En una esquina, en un rinconcito frondoso, verde, acogedor se encuentra el santuario, la capilla, es sagrado, es místico, es religioso, es un altar pagano donde le rendimos culto a la madre tierra: "Pachamama". Está franqueado por dos columnas que en el cenit se encargan de darle sombra al santuario con una bóveda formada por las verdes y tupidas hojas de los dos arboles que sembramos años atrás, uno de mango y otro de aguacate. Permiten, estos dos arboles que la brisa se filtre a través de las hojas produciendo una placentera melodía, un susurrar de hojas que se rozan, se besan y acarician, y de viento que se filtra, que las aleja, que las separa, como en una sensual danza, como en un tango arrabalero en el que los cuerpos se fusionan para luego separarse y reencontrase de nuevo.

Ahí, con mi patita nos refugiamos, nos escapamos de las afugias de la vida. Esta lleno de matas: de helechos de hojas cayendo despeinadas, de orquídeas y veraneras de vividas flores. Tiene, en la grama y en la hojarasca, esparcidos por el suelo, duendecillos y hadas de vivos colores hechos en barro, mariposas de alas de vitral que refractan la luz al pasar por ellas y salamandras de hojalata adheridas a la cerca de madera rústica que lo flanquea por el lado norte. De las ramas de los arboles también cuelgan variados móviles de viento en metal, en bambú y madera que se mecen por las corrientes de aire impregnando el ambiente con una sonoridad de templo budista. En una esquina mi esposa instaló una fuente de agua. Son dos querubines alados vertiendo agua en unas vasijas de barro haciendo que el agua caiga en cascada en un ciclo eterno y musical. Hay, también en esa esquina unas alargadas y espigadas matas de papaya que se arquean por el peso de sus grandes y anaranjados frutos. Dos sillas de playa y una mesita de hierro amueblan la capilla y nos permiten cómodamente disfrutar del lugar.

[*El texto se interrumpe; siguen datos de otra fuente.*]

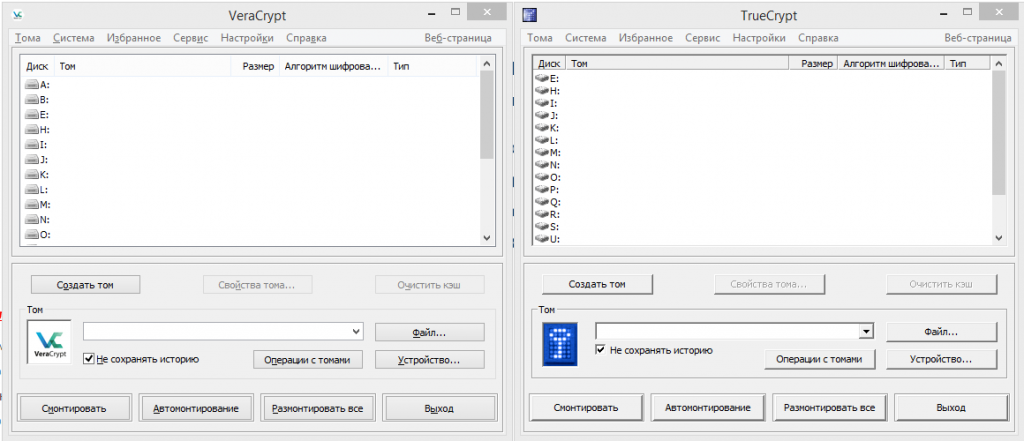Click the VeraCrypt logo icon in volume section

[49, 343]
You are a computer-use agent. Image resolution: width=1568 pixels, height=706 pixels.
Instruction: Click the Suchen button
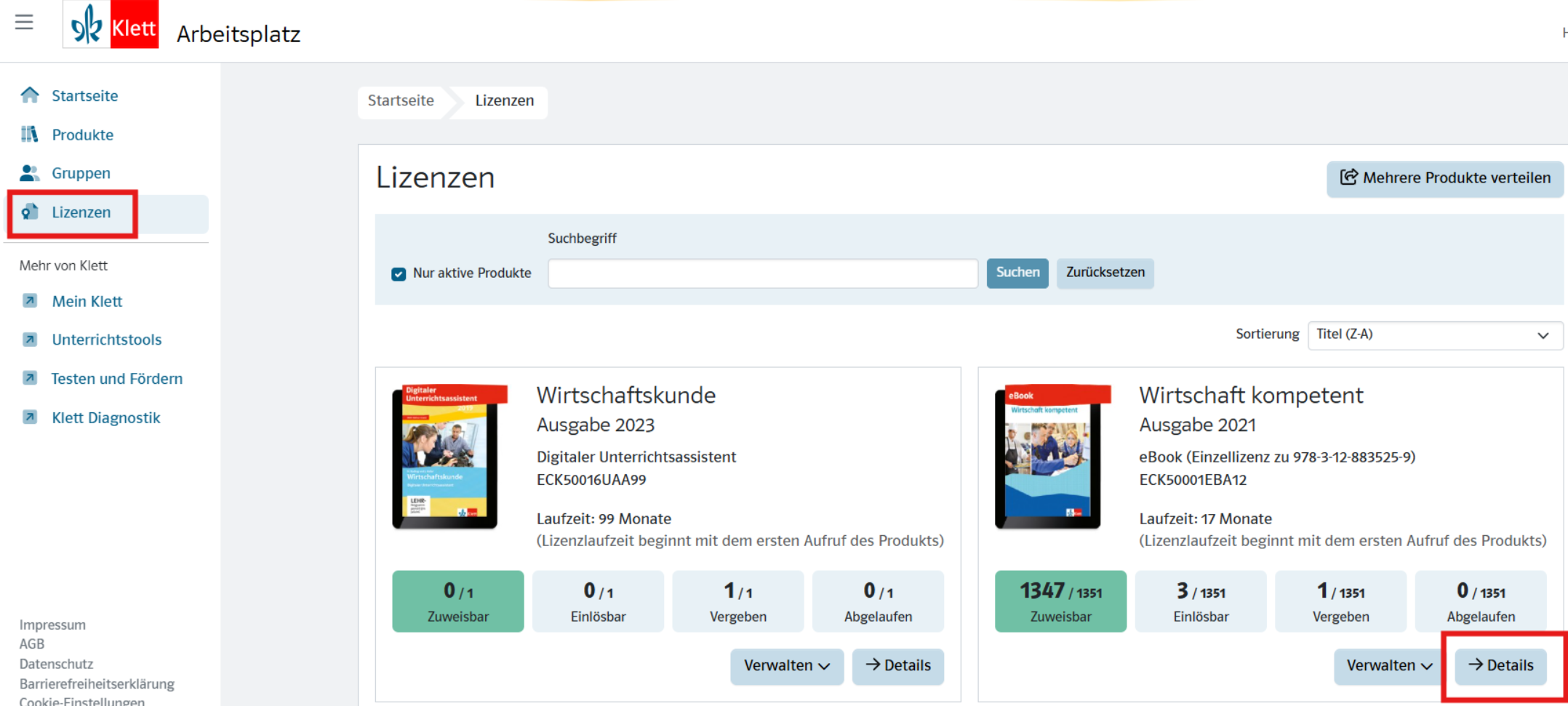click(x=1017, y=273)
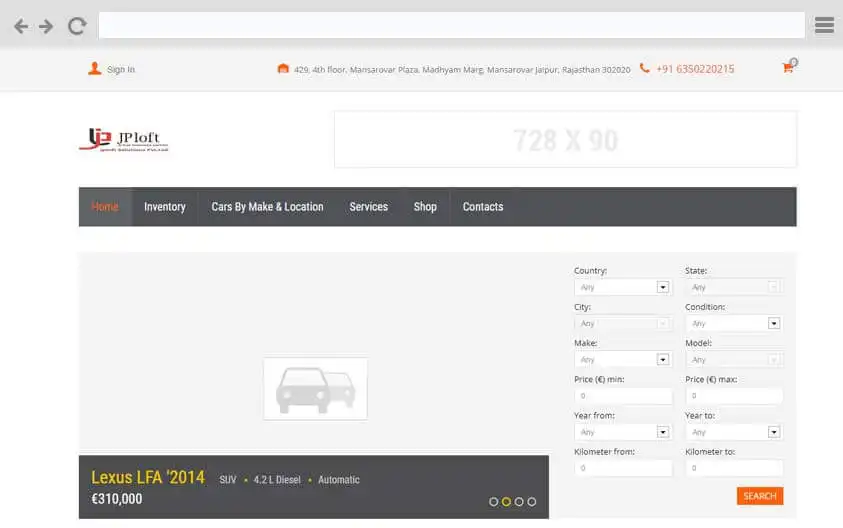
Task: Open the shopping cart icon
Action: tap(788, 68)
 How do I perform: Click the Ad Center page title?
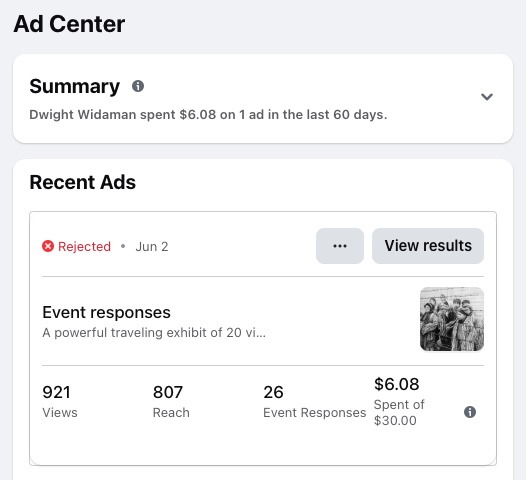point(69,24)
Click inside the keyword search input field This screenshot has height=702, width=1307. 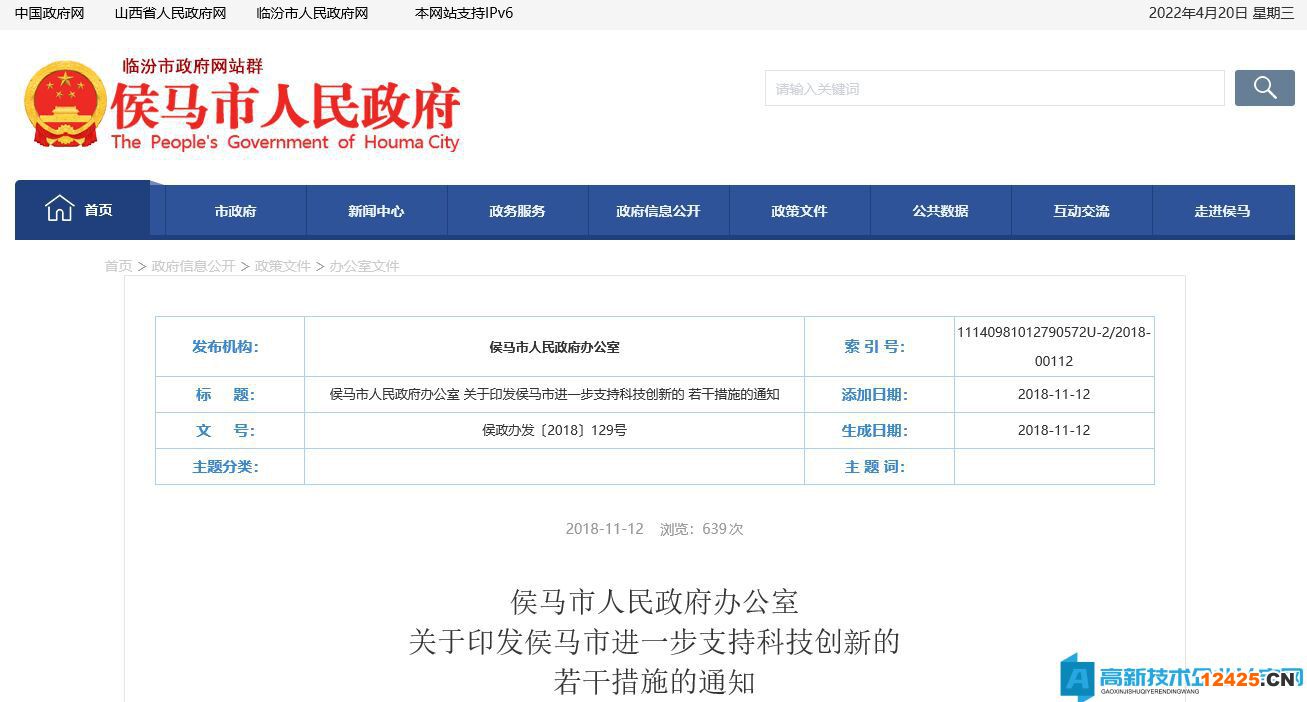point(994,88)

Se nos van las horas sin darnos cuenta sentados allí. Arriba, unas lucecitas de colores se entrelazan desordenadamente alumbrando el lugar tenuemente en las noches, lo suficiente para que la oscuridad no nos absorba. Es mágico, es nuestro, es ecológico, es un baño de verdor y naturaleza que nos recarga las energías, que nos limpia el aura y nos reconecta con la naturaleza, con nuestros ancestros. Sentimos, al sentarnos ahí que estamos pisando terreno sagrado, nos invade una paz que nos invita a meditar, a pensar o simplemente a hablar. Ella me cuenta de su corta vida, de su niñez y a veces salta a remotos pasados de otras vidas donde fue gitana, fue nómada, fue adivina, fue viajera. Me quedo absorto oyéndola, sus ojos le brillan como si estuviera viendo las escenas que narra. Yo le cuento  de mis vivencias, de mis locuras y excesos, de los años que pase buscándola, esperándola, de como desde antes de nacer la conocía, la presentía, de como cuando la encontré reconocí esa antigua alma que habitaba en su nuevo cuerpo y entonces nos reímos de todas esas historias de fantasía, de amores atemporales y mundos olvidados.

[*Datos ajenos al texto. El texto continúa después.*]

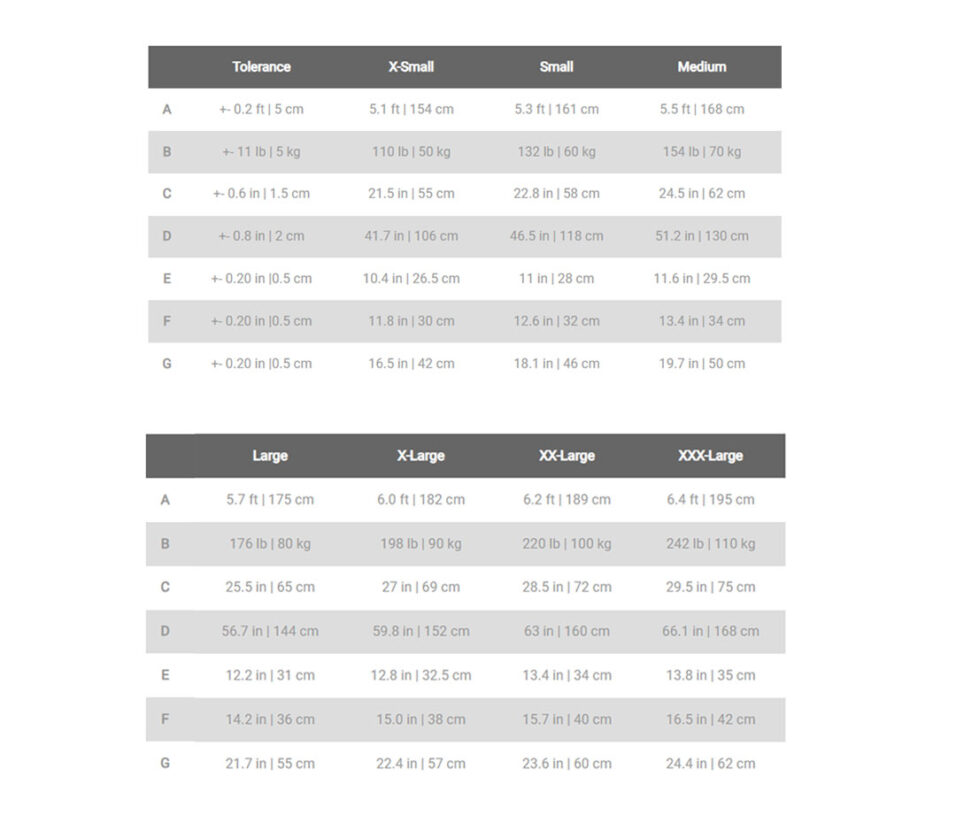Screen dimensions: 956x838
Task: Click the XX-Large column header
Action: pos(566,456)
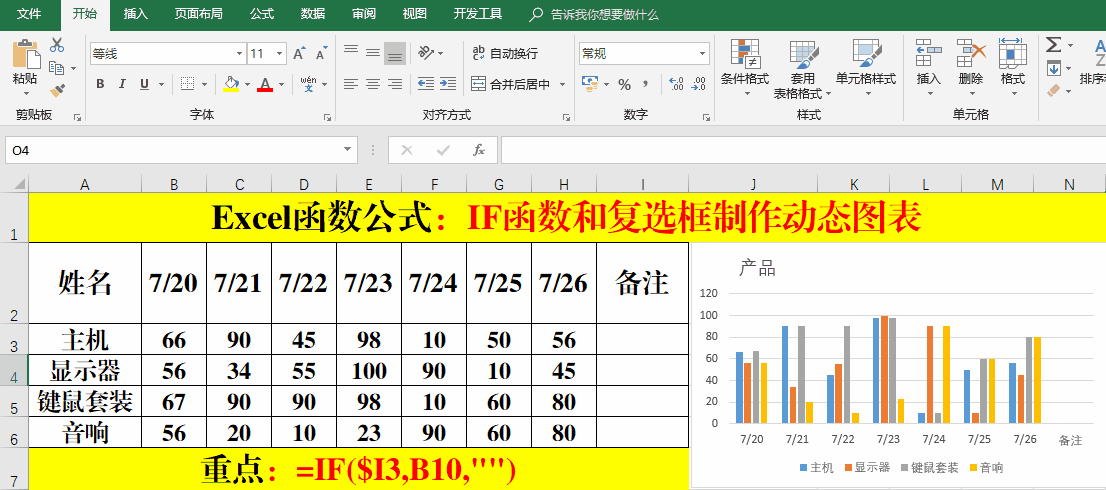Click the Merge and Center button (合并后居中)
The image size is (1106, 490).
pyautogui.click(x=511, y=85)
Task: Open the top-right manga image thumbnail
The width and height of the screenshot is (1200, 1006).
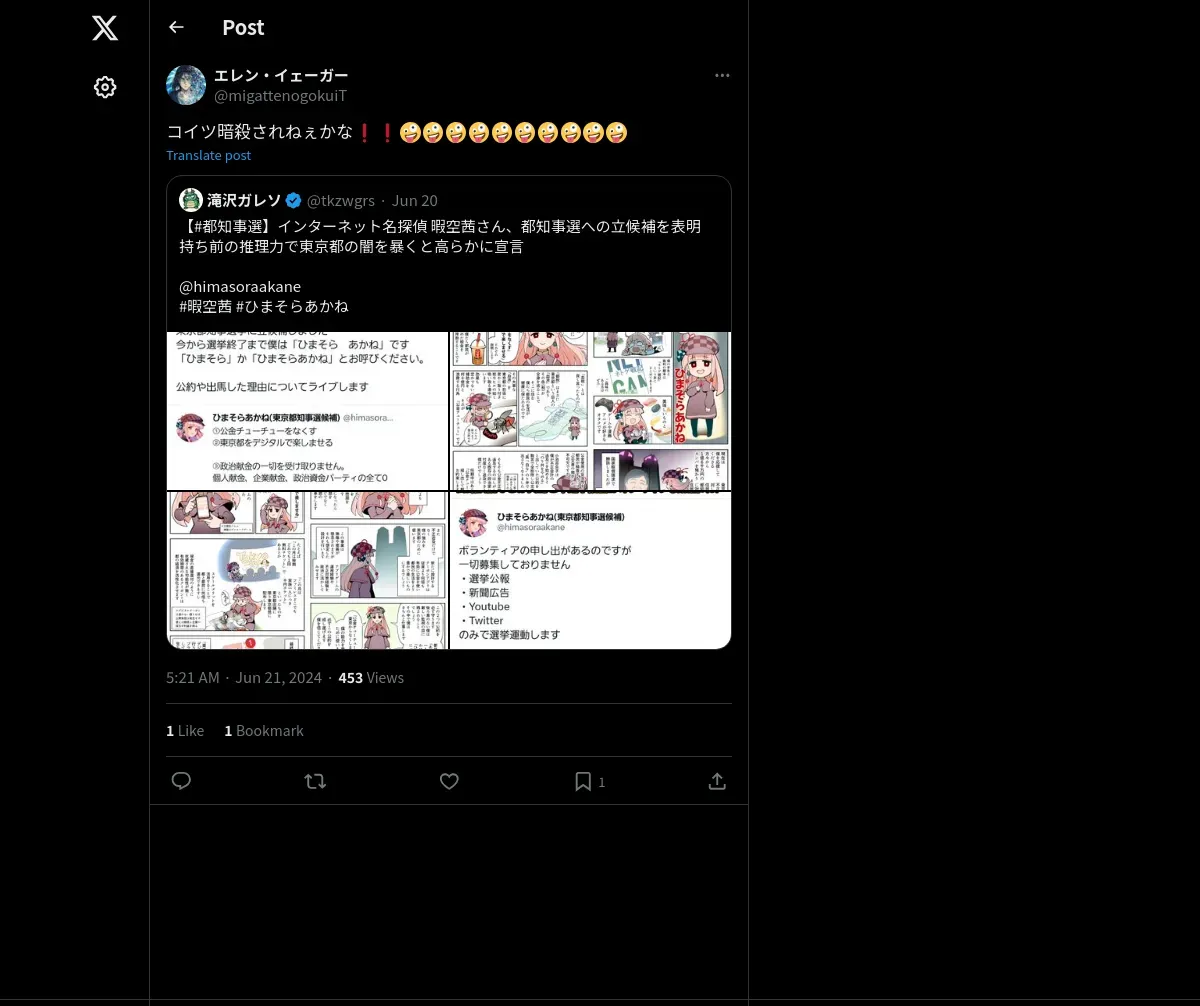Action: point(590,411)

Usualmente un vino tinto hace las veces de ofrenda litúrgica al brindar, el cual nos deleita y embriaga al paladearlo. Otras veces es un buen cafe caliente y aromático el que saboreamos. Y siempre, nuestra perra, ya envejecida y artrítica se acurruca a nuestro lado a dormitar, a cuidarnos.

De vez en cuando en la penumbra de la noche, de reojo miro a mi esposa que con las lucecitas de colores bailándole en la cara y en su ensortijado pelo, pareciera que tuviera flores de variados colores en su cabeza como Náyade el hada de agua dulce de la mitología griega que le nacían flores en la cabeza. Con ese aspecto, con esa carita de niña de risa ingenua y ojos vivarachos, parece un ser mágico. una hada mas, de las tantas que tenemos regadas por el jardín; el hada que llegó a mi vida y exorcizo mis demonios.